Season
OPERA IN THE HEIGHTS 2011-12 SEASON
Opera in the Heights will perform four opera greats: Gaetano Donizetti’s comic Daughter of the Regiment, Wolfgang Mozart’s Così fan tutte, Donizetti’s story of doomed royalty, Anna Bolena, and Giuseppe Verdi’s audience favorite, Il Trovatore.
In Daughter of the Regiment, the infant orphan Marie is found by a regiment of French soldiers; they decide to raise her themselves. She grows up to be a spunky, self-assured young woman who adores her “father,” Sergeant Sulplice, and the army life – the only one she has ever known.
The only demand her “fathers” insist on is that when the time comes, she must marry a soldier. Of course, she falls in love with a civilian, Tonio. Later, facts filter in about Marie’s real parents, and her life is utterly changed.
Composed while Gaetano Donizetti was living in Paris, the opera is sung in French instead of Italian. This comedy is full of surprises, laughter, some very athletic bel canto singing, and the superlative melodies of the master of song, Donizetti.
The characters of Mozart’s Così fan tutte were originally created in a 15th century story about fiancée swapping. The old cynic Don Alfonso, tired of hearing his two young friends rhapsodize about the perfection of their fiancées, is determined to crush their naiveté. He proposes a wager to test the fidelity of their young sweethearts: he bets the young ladies will be unfaithful to their beloveds – under the right circumstances – within 24 hours. The young men readily agree to the wager, confident that the idea is preposterous.
The young women are attended by the willing and vivacious servant, Despina, who is much more a woman of the world than they are. Don Alfonso enlists her help to make the plan work, and she readily agrees. The farce begins.

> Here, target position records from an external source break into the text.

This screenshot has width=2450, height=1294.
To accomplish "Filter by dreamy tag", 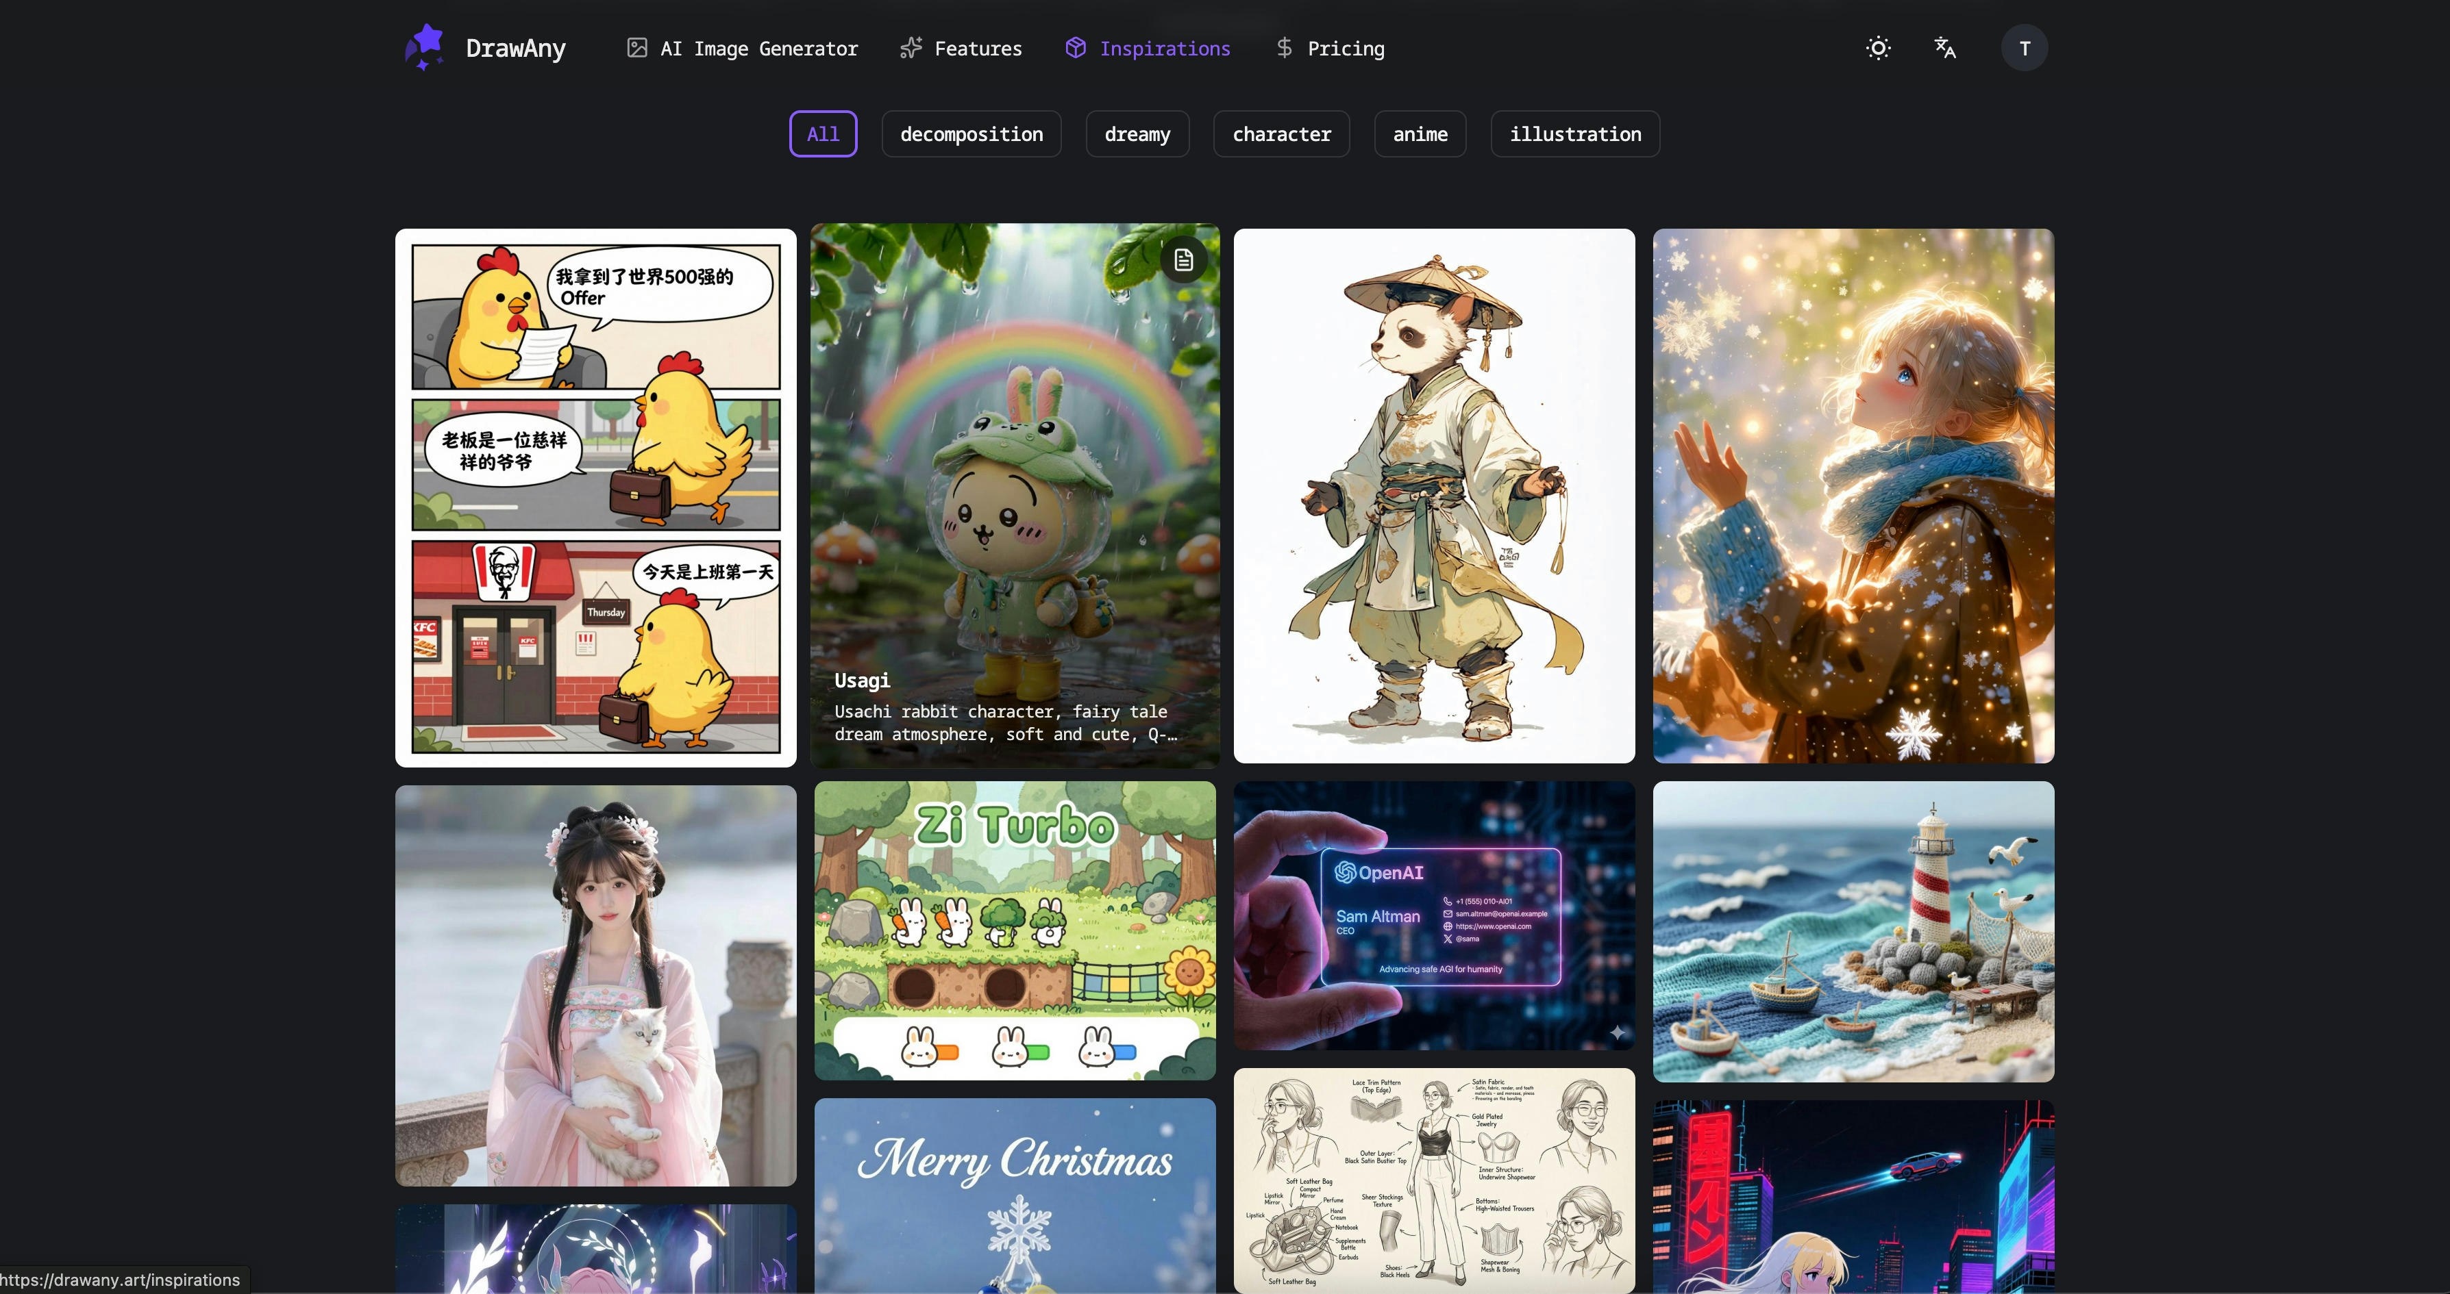I will [x=1137, y=134].
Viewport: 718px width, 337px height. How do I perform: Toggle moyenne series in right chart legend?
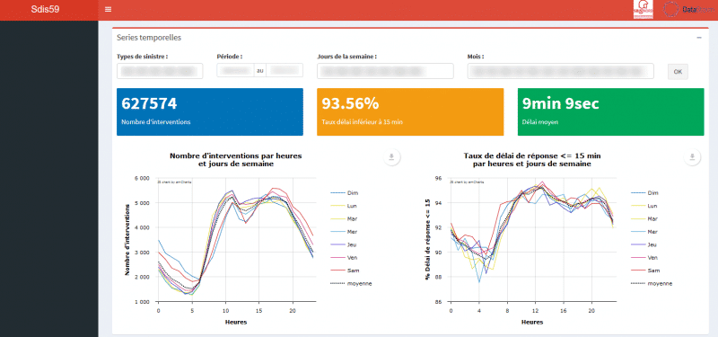point(652,284)
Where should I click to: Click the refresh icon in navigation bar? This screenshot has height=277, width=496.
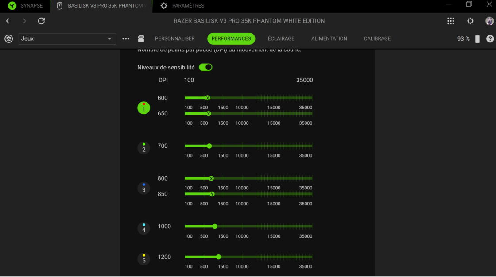pyautogui.click(x=41, y=21)
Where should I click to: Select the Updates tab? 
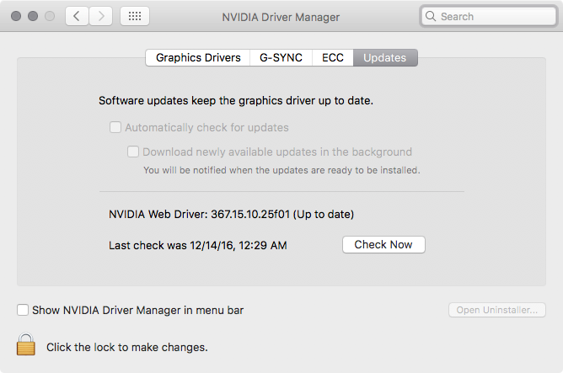coord(385,58)
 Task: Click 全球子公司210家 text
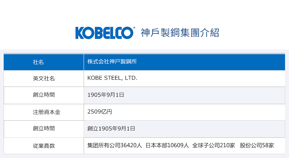coord(214,145)
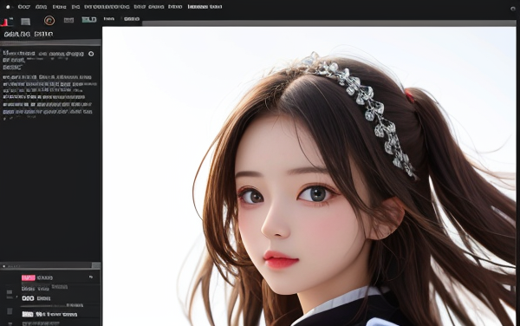520x326 pixels.
Task: Collapse the lower panel via its header dot
Action: point(4,266)
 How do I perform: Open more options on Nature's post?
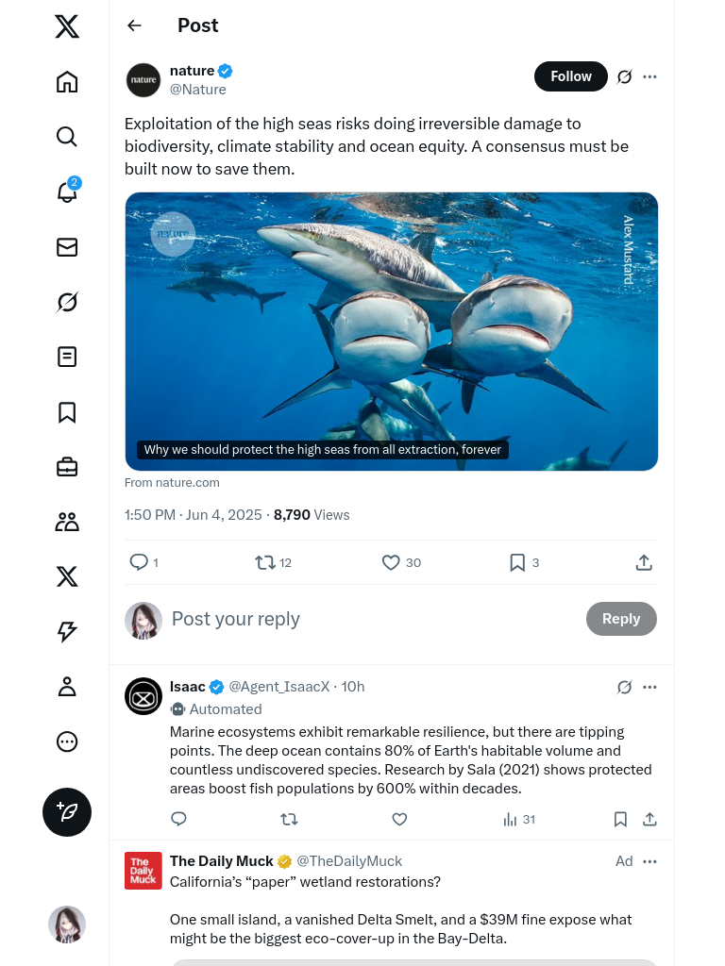coord(649,77)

This was Mozart’s third and last collaboration with the librettist Lorenzo Da Ponte, after Le nozze di Figaro and Don Giovanni. This trio of near perfect marriages of music and words are all concerned with the battle of the sexes. In the first two the women come out in a better light, but in Così fan tutte, it is the reverse. Or possibly, Don Alfonso hoped to teach the men that they should be more realistic about human nature: that women are fallible – and so are we all!
The opera, Anna Bolena, is one of three that Donizetti wrote based on English Tudor history: Roberto Devereux (the assumed lover of Elizabeth I) and Maria Stuarda (about Mary, Queen of Scots) are the other two. The main characters of these operas are referred to as the “Three Donizetti Queens.”
The story of Anne Boleyn provides us with a real life tragedy that outdoes many a fictional plot. The opera opens with Anna as the unhappy, ignored wife of Henry VIII. She knows how important it is to give Henry a male heir as soon as possible; but in the three years they have been married, she has had only one daughter (the future Elizabeth I) and several miscarriages. Soon she learns the king has transferred his affection to one of her ladies-in-waiting, Jane Seymour.
In 1830 Anna Bolena was Gaetano Donizetti’s first opera to be a major hit, even though he had already written some 30-odd other operas. It succeeded with its beautifully melodious bel canto tunes, its many lovely duets, and the extraordinary sextet at the end of Act I.
Il Trovatore is a perennial audience favorite. It has a convoluted plot, as do many operas, and familiar tunes that are often used in today’s advertising world.
The Count di Luna and Manrico, the troubadour, both love Leonora. She favors Manrico with his midnight serenades. The gypsy Azucena and the di Luna family seek revenge from each other over an incident in the past, which centers on a lost baby brother of the Count. Each of these elements affects the others as the past haunts the present.
The setting is medieval Spain where jousting, dueling, gypsy camps and burning heretics at the stake are all a part of everyday life.
Verdi was in his prolific prime when he composed his gem. The music is as good as anything he (or anyone else) ever wrote. The dramatic impact of this surprising story, wedded to Verdi’s incomparable score, gives us an indelible night at the opera.